Ancient Egyptian or Nubian chieftain

Segerseni was an ancient Egyptian or Nubian chieftain of Nubia, likely reigning concurrently with the end of the 11th and beginning of the 12th Dynasty during the early Middle Kingdom.

==Attestation==
Segerseni is attested by one or two rock inscriptions discovered in Umbarakab (Khor-Dehmit) in Lower Nubia. Segerseni's throne name as given on the inscriptions remains in doubt as it was roughly carved and became badly weathered over time. It could be Menkhkare or Wadjkare. The former is now regarded as more probable. One of Segerseni's inscriptions possibly records a war in the unidentified region of Persenbet.

Segerseni is not attested on any of the Egyptian king lists.

==Biography==
Even though Segerseni adopted the titles of an Egyptian pharaoh, there is no evidence of him outside of Nubia. He was thus most likely a pretender to the Egyptian or Nubian throne headquartered in Lower Nubia, during a politically troubled period: either at the beginning of the First Intermediate Period, during the Second Intermediate Period, or in the time span including the reign of Mentuhotep IV of the 11th Dynasty and the early reign of Amenemhat I of the 12th Dynasty. The latter possibility is seen as more probable by Egyptologists. In particular, these two rulers seem to have had problems in being universally recognized as legitimate pharaohs.

It is known that Amenemhat I dispatched Khnumhotep I, the faithful Great Chief of the Oryx nome (the 16th nome of Upper Egypt) at Elephantine to Nubia in order to wipe out the last resistance against him there, but it is not known with certainty who was the leader of this resistance.
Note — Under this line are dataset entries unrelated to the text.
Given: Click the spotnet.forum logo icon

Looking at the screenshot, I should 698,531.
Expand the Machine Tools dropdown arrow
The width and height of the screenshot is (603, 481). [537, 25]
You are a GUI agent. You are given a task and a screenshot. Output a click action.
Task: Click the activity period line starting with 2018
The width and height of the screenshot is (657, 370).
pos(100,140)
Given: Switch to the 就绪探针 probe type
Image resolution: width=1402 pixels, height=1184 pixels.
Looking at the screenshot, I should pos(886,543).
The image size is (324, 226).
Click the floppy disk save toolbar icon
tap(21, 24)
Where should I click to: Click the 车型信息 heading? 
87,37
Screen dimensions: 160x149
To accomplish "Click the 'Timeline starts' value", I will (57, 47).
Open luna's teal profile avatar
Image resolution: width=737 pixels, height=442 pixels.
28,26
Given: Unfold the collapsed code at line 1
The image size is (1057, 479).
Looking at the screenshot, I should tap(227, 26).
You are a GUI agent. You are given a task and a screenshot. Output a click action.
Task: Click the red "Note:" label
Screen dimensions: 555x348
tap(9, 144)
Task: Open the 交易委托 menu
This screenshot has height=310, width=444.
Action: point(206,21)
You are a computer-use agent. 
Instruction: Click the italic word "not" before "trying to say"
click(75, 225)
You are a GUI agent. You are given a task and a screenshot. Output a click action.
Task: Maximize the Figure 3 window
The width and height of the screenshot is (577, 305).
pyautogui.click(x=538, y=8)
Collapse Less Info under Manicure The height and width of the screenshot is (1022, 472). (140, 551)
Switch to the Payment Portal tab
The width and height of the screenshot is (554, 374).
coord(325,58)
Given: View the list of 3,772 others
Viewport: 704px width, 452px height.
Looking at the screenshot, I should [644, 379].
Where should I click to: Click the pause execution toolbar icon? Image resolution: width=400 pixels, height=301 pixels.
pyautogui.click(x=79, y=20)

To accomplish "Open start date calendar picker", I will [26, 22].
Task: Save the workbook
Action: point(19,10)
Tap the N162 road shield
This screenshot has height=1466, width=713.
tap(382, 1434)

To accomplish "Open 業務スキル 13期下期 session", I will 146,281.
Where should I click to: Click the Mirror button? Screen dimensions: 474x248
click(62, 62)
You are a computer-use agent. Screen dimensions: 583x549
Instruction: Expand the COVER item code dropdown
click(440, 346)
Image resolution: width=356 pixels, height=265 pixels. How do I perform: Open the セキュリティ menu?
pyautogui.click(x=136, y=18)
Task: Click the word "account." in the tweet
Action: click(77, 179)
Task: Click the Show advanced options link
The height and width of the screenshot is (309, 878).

It remains conjectural to posit that it was Segerseni. Furthermore, two other rulers based in Nubia, Iyibkhentre and Qakare Ini are known, likely from the same time period. They were both likely pretenders to the Egyptian throne, and the relationships between them and Segerseni are unknown. If Segerseni was indeed Amenemhat I's foe, he could have been fighting on Mentuhotep IV's side or for his own Nubian realm. Indeed, Nubia had gained its independence during the First Intermediate Period, as indicated by the military campaigns of Mentuhotep II in the region, only 40 years prior to Segerseni's conjectured lifetime.